Monday, June 18, 2007

Happy Juneteenth!

Happy Juneteenth TransGriot readers!

So what the heck is Juneteenth? Juneteenth commemorates the end of slavery in the United States. Texas was the westernmost part of the Confederacy and President Lincoln's January 1, 1863 Emancipation Proclamation had little to no effect there until the Civil War ended in April 1865. On June 19, 1865 Major General Gordon Granger landed in Galveston, TX with a contingent of 2000 Union troops and read General Order Number 3 from the balcony of Ashton Villa.

"The people of Texas are informed that in accordance with a Proclamation from the Executive of the United States, all slaves are free. This involves an absolute equality of rights and rights of property between former masters and slaves, and the connection heretofore existing between them becomes that between employer and free laborer."

The reaction of African-American Texans (and my relatives) ranged from stunned silence to pure joy at the news. Starting in 1866 the day was celebrated by us as a unofficial holiday with barbecue, strawberry soda pop, picnics, church services and parades and became known as 'Juneteenth'. While some white landowners interrupted Juneteenth celebrations demanding that their laborers return to work, others not only gave people the day off but made donations of food and money for these celebrations as well.

As African-Americans in Texas and elsewhere became property owners land was eventually either donated or money was pooled to purchase property for these celebrations such as Emancipation Park in Austin, TX. In 1872 under the leadership of Rev. Jack Yates a fundraising drive collected $1000 that purchased Emancipation Park in Houston. A similar effort in Mexia, TX (Anna Nicole Smith's hometown) resulted in the purchase of Booker T. Washington Park. It became the hub of Juneteenth celebrations in that part of the state in 1890 with as many as 20,000 people participating in them.

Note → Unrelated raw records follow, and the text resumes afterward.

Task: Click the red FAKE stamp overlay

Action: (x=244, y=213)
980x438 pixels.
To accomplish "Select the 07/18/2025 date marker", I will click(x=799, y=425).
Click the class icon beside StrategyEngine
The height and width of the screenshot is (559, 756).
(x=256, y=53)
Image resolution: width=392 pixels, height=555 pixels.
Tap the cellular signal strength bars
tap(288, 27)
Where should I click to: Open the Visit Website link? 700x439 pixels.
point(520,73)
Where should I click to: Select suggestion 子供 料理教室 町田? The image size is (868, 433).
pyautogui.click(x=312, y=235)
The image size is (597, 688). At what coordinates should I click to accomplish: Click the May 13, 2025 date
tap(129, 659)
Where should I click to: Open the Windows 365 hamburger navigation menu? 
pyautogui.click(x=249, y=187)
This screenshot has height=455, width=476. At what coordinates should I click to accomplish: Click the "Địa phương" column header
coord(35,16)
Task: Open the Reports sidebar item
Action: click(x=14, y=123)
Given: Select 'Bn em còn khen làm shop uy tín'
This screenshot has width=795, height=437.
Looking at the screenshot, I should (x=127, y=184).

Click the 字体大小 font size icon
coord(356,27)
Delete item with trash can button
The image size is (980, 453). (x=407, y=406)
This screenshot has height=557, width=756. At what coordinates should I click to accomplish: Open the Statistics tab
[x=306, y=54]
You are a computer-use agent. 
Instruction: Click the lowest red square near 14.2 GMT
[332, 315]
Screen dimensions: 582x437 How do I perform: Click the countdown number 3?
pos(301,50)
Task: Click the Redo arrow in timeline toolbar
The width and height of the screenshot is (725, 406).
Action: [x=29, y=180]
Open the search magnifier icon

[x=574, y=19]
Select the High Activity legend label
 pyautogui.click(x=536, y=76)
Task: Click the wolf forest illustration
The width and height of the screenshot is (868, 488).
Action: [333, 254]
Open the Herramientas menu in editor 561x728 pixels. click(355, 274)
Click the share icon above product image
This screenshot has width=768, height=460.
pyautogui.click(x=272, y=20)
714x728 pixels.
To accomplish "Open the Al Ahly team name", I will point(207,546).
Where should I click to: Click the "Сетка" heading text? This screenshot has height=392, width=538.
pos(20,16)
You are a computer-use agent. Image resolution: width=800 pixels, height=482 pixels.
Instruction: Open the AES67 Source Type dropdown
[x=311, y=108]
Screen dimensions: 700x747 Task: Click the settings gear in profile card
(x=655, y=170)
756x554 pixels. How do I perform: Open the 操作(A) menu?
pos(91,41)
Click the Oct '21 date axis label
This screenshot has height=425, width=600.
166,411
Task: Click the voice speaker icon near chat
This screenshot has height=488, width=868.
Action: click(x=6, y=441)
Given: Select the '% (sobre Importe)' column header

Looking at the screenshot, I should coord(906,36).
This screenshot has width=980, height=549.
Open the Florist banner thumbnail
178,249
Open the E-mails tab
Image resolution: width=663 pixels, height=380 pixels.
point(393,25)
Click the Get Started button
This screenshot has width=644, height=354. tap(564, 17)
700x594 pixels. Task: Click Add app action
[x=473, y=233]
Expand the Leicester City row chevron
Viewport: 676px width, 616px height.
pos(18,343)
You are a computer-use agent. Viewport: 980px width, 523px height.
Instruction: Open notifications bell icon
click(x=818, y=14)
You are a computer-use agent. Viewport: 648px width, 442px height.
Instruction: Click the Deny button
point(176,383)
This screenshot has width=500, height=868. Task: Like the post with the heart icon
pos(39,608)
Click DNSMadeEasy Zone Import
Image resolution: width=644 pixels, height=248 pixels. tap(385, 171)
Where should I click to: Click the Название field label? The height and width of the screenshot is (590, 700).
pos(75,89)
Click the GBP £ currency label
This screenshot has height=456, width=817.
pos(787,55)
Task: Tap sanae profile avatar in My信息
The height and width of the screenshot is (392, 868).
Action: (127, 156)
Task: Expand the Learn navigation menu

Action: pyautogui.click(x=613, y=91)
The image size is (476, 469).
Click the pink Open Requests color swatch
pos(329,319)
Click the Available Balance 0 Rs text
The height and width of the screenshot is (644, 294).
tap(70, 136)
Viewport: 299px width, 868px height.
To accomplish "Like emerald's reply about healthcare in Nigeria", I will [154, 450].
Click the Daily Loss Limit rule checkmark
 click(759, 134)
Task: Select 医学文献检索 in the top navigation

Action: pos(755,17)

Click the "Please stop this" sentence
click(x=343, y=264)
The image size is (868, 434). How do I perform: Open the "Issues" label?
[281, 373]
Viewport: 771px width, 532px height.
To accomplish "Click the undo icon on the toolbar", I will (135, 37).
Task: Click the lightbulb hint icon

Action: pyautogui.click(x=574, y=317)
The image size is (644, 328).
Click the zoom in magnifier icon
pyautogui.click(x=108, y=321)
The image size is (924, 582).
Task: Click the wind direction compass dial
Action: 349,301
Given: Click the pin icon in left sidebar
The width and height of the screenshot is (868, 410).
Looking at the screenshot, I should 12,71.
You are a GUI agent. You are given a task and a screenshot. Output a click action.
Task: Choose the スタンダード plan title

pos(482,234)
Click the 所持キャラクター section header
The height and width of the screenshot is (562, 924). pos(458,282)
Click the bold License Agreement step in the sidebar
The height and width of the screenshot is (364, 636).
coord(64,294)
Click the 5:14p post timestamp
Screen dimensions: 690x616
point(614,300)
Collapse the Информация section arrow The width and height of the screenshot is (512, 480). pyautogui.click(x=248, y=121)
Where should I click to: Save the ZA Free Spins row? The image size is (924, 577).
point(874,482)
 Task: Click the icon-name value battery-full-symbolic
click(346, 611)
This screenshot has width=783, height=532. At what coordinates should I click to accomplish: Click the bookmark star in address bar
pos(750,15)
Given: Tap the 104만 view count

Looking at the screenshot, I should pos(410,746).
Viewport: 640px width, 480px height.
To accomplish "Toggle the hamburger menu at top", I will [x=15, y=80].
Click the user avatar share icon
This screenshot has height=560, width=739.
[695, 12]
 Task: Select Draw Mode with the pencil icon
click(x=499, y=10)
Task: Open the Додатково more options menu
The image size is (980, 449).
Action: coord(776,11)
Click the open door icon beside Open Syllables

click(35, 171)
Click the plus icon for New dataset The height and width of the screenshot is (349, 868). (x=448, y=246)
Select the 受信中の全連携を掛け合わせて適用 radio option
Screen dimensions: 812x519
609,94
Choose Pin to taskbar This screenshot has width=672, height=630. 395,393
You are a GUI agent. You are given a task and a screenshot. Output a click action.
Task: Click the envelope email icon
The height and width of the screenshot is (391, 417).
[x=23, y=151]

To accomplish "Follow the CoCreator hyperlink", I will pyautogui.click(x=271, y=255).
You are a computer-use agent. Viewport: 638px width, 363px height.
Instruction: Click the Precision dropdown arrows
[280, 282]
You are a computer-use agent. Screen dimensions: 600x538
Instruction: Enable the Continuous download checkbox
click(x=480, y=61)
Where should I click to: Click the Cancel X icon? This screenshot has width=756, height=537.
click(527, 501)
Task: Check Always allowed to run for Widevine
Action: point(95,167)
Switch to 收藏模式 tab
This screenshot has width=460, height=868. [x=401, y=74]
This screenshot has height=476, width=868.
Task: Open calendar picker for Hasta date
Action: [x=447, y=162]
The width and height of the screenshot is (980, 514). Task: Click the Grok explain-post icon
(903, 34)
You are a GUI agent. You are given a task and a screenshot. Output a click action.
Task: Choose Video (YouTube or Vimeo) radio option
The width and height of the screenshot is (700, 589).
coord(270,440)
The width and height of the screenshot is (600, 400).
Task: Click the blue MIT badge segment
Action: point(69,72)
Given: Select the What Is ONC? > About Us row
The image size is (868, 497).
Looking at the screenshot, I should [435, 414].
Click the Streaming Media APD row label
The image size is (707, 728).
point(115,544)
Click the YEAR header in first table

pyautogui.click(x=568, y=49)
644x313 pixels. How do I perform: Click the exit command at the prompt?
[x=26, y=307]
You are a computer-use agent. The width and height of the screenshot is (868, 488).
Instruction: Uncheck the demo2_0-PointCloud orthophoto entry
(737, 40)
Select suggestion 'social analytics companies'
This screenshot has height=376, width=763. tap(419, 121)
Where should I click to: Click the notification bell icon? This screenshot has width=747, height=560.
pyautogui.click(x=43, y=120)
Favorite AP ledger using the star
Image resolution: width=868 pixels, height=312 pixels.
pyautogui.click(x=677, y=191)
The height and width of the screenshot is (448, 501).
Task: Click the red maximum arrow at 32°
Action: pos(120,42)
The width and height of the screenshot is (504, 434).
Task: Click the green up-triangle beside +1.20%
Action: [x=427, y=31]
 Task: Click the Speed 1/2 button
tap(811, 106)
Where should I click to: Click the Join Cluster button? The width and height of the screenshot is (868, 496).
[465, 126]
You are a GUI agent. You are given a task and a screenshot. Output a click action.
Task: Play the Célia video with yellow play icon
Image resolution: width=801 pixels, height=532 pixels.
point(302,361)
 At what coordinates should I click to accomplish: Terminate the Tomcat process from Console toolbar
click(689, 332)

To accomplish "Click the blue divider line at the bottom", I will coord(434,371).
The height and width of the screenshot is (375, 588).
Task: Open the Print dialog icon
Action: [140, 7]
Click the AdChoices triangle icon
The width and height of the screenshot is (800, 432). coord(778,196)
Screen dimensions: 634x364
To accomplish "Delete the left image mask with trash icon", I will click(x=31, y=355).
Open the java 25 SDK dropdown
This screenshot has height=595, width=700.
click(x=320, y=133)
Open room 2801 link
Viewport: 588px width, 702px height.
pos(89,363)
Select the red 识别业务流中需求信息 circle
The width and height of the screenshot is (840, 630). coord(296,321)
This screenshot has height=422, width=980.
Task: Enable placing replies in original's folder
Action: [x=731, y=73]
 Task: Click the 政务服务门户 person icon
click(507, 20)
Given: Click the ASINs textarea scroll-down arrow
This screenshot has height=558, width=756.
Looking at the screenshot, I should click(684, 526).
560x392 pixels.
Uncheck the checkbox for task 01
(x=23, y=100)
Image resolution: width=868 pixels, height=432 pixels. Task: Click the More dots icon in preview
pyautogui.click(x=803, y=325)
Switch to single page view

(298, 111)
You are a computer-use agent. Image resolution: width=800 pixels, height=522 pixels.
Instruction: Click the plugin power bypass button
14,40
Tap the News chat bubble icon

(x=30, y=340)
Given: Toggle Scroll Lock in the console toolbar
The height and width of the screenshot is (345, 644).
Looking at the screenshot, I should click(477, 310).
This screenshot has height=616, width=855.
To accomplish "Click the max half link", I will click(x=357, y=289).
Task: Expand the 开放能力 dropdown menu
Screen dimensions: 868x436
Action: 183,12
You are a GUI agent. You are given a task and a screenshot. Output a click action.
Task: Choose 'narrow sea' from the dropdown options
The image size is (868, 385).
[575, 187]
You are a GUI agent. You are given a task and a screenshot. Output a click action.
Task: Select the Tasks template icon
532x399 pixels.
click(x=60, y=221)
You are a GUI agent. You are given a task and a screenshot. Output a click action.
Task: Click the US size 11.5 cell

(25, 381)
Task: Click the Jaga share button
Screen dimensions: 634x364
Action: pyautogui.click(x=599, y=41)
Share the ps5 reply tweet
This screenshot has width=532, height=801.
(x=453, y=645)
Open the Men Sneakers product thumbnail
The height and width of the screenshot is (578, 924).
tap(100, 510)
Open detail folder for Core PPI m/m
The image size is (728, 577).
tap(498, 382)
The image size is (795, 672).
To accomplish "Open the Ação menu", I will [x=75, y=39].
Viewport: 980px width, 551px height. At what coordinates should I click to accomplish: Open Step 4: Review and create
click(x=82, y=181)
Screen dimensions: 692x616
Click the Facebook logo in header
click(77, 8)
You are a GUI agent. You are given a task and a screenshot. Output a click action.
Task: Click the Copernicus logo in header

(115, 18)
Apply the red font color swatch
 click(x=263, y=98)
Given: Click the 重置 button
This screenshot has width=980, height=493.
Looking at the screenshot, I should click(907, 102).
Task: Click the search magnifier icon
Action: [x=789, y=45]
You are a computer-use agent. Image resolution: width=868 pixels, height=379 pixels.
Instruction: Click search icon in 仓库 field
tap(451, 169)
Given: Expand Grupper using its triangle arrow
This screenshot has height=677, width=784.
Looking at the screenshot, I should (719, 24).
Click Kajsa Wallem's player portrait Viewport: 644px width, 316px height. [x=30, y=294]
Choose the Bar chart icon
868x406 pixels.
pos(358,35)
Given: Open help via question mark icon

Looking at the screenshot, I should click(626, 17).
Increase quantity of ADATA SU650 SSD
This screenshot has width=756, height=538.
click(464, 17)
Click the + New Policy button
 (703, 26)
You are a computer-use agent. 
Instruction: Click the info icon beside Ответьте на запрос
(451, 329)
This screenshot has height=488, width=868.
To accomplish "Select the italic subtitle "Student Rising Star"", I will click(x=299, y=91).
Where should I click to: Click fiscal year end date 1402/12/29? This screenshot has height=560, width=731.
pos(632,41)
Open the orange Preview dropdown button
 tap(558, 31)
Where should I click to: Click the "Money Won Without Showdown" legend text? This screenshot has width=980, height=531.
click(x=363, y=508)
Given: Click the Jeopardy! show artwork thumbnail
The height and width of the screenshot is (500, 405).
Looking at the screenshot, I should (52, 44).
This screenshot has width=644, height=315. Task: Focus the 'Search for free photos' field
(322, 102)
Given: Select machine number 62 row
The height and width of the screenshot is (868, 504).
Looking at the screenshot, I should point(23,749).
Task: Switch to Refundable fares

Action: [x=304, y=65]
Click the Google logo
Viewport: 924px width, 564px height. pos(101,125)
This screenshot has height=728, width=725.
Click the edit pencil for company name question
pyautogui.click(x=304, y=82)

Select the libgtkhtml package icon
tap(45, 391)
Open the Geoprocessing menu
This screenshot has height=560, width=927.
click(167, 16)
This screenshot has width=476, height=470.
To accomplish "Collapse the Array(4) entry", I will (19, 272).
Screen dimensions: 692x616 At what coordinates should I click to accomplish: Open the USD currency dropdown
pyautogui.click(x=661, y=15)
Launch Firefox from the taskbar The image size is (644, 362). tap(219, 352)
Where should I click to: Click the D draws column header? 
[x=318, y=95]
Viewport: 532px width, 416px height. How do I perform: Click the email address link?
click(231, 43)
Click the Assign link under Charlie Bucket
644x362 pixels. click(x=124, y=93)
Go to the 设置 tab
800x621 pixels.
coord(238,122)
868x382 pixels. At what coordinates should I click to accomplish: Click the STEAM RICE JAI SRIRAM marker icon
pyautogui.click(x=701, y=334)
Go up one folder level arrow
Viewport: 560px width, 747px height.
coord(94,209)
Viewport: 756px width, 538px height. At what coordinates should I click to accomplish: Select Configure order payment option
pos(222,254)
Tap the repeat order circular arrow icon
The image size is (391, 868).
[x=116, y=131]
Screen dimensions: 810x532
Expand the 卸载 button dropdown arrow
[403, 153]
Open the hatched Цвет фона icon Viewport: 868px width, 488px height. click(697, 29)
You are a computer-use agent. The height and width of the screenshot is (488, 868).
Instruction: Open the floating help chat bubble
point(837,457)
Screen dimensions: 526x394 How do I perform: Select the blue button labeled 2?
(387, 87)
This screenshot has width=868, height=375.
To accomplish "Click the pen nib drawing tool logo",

As African-American Texans migrated to other parts of the United States and the world they took the holiday with them. But at the turn of the 20th century interest in celebrating the holiday among the youth declined because of its connections to slavery. The Civil Rights Movement of the 1950's and 60's revived the desire of African-American communities to celebrate our heritage and the holiday experienced a new surge of interest.

On January 1, 1980, Juneteenth became an official state holiday in Texas through the efforts of African-American state legislator Al Edwards (D-Houston). House bill 1016's successful passage and signature by Gov. Williams Clements (R-TX) in 1979 made Juneteenth the first emancipation celebration granted official state recognition.

Today there are 17 states that recognize the holiday. Alaska, Arkansas, California, Connecticut, Delaware, Florida, Idaho, Illinois, Iowa, Kentucky, Louisiana, Michigan, Missouri, New Jersey, New York, Oklahoma and Wyoming. Juneteenth is also celebrated in other parts of the world, including China, Ghana, Israel and Japan.

So happy Juneteenth y'all. Gotta go to the store and get some strawberry soda pop and barbecue to chow down on.


Anali said...

Hi Monica and Happy Juneteenth to you! Great post! I was not aware of the parks that were purchased since I've never been to Texas.

I just did a post today also. Don't forget to add my state, Massachusetts, to the list that celebrate! We are number 25, so we're half way there. ; )

Monica Roberts said...

Thanks Anali for the info.

Wow, our holiday is now recognized in half the states.

I've been to, past and around Emancipation Park in houston so many time I've lost count.

I remember my grandmother Tama taking me, my brother and my sisters to various Juneteenth parades when the parade route used to go down Dowling Street in the heart of Houston's Third Ward.

Now the parade has moved downtown since it became an official holiday. We even had one point in time in which there were TWO Houston parades. ;0

Time to go chow down on that barbecue and strawberry soda.